あの、石川遼が見事復活を遂げた。
一時の7打差を大逆転。
国内メジャー初制覇。
石川らしい何とも派手な復活劇だった。
石川遼が復活勝利で2020オリンピック代表へ名乗り!
2019年7月7日、石川遼(27歳・CASIO)が、劇的勝利で涙の国内メジャー初制覇を飾った。
7打差と一時は大きく首位に引き離され、諦めかけてからの逆転優勝だから、喜びもひとしおだったろう。
3,000万円の優勝賞金を手にしたこの勝利は、石川遼の2020年東京オリンピック出場へ大きく道を開く1勝でもある。
不屈の闘志で復活した若きチャレンジャーは、ギリギリのところで大舞台へ挑むチャンスを自らの手でつかみ取った。
勝負事と人生は何が幸いするかわからない。
九州南部で続いた大雨の影響で決勝の2ラウンド分の36ホールが、1日で行われたことは石川の勝利に大きな影響を与えたのではないだろうか。
首位との差が7打とが開いても残りのホール数が多かったので、奇跡の追い上げができたのだった。
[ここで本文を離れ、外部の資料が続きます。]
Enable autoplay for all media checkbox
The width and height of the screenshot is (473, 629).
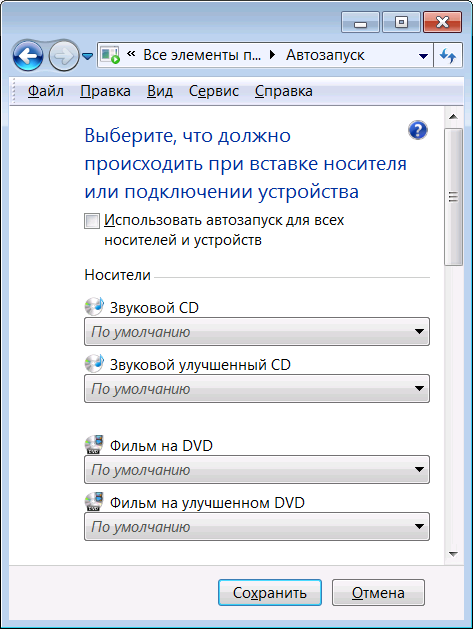click(92, 221)
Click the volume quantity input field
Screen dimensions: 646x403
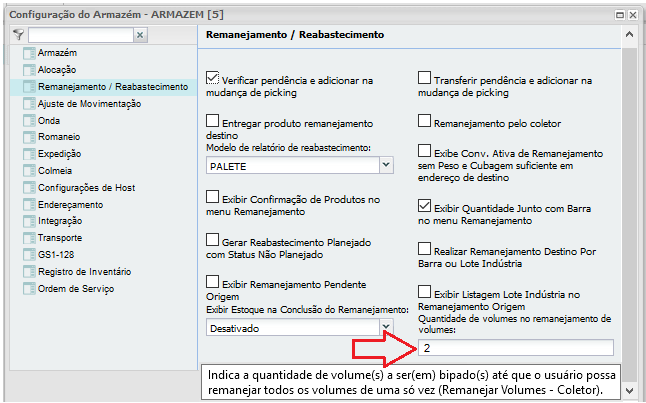coord(515,348)
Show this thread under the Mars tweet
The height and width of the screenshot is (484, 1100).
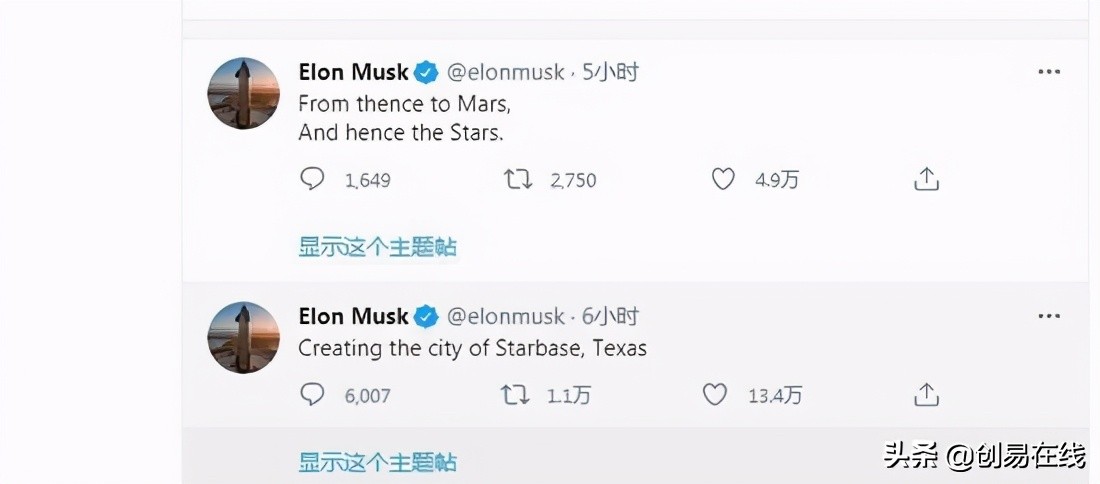coord(377,246)
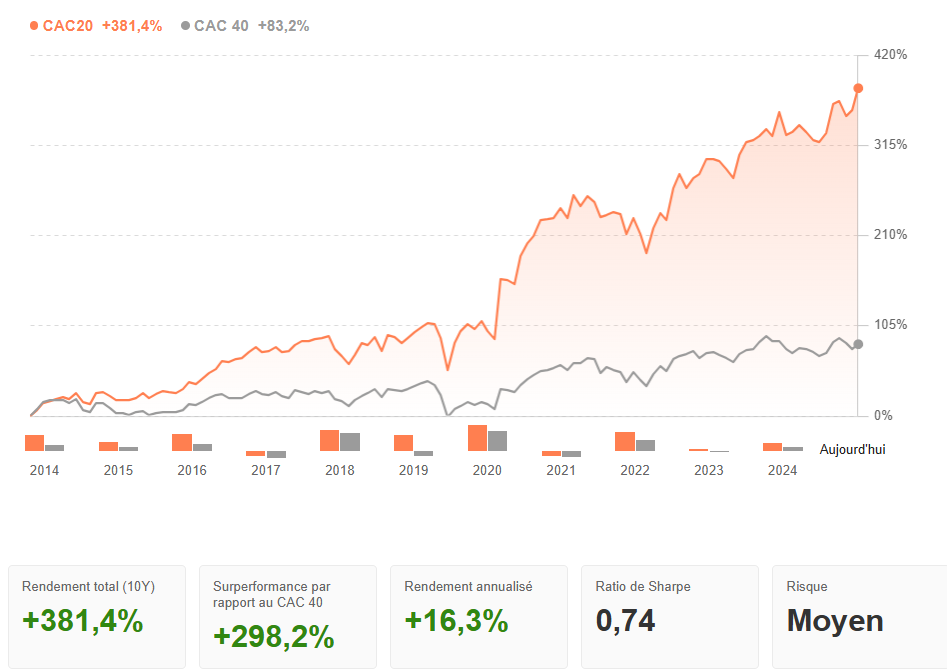
Task: Open the Risque Moyen card
Action: [859, 615]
首位に追いついたのは35ホール目だったことがそれを物語る。
黄重坤(ハン・ジュンゴン、27歳・韓国)を捉え、通算13アンダーの269で並んだプレーオフ1ホール目に4メートルのイーグルパットを沈めた勝利は、石川らしい派手な復活劇だった。
この日は何と37ホールを戦ったのだが、強運も味方した。
9時間11分に及ぶ死闘に決着をつけたのは、プレーオフの18番パー5でねじ込んだ4メートルのイーグルパットだったが、第1打はOBでもおかしくないショットで、右のカート道路に当たりフェアウエー中央に跳ね返ってきた。
この強運を味方にしたのだから、やはり何かを持っている男なのだ。
石川は半信半疑で戸惑った、これは夢なのか?それとも現実?しかし、喜びはすぐに爆発した。
長い勝負が決着を見て一瞬間を置き、石川は絶叫し目を潤ませグリーン上で小躍りした。
3年間の思いが洪水のように去来した。
幾度も襲った怪我との闘い、そしてイップスに悩まされた。
「信じられません。
今までの優勝で一番興奮しました」
「落ちるところまで落ちて、優勝は不可能だと思っていたのに。
これは夢なのか、まだどこか、遠くにいる感じがします」
諦めろ、もう駄目だ、まだ次のチャンスがあるさ。
何度も心の中でそうささやく自分がいた。
午前中に行われた第3Rで、一時は単独首位に立ちながらも4番でボギー、5番6番と連続ダブルボギーの体たらく。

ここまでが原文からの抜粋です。